Plotting SHARP keywords and images with python

In this notebook, we will be plotting keywords and images, from data taken by the Helioseismic and Magnetic Imager (HMI) instrument on NASA's Solar Dynamics Observatory (SDO) satellite. SDO takes about a terabyte and a half of data a day, which is more data than any other satellite in the NASA Heliophysics Division.
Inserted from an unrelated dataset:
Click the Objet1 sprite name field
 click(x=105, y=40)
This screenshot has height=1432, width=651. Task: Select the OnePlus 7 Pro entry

Data from the HMI and Atmospheric Imaging Assembly (AIA) instruments aboard SDO are stored at Stanford University. The metadata are stored in a pSQL database called the Data Record Management System, or DRMS. The image data are stored separately, in storage units called the Storage Unit Management System, or SUMS. Data are merged together, upon export from both systems, as FITS files. DRMS and SUMS together constitute the Joint Science Operations Center, or JSOC.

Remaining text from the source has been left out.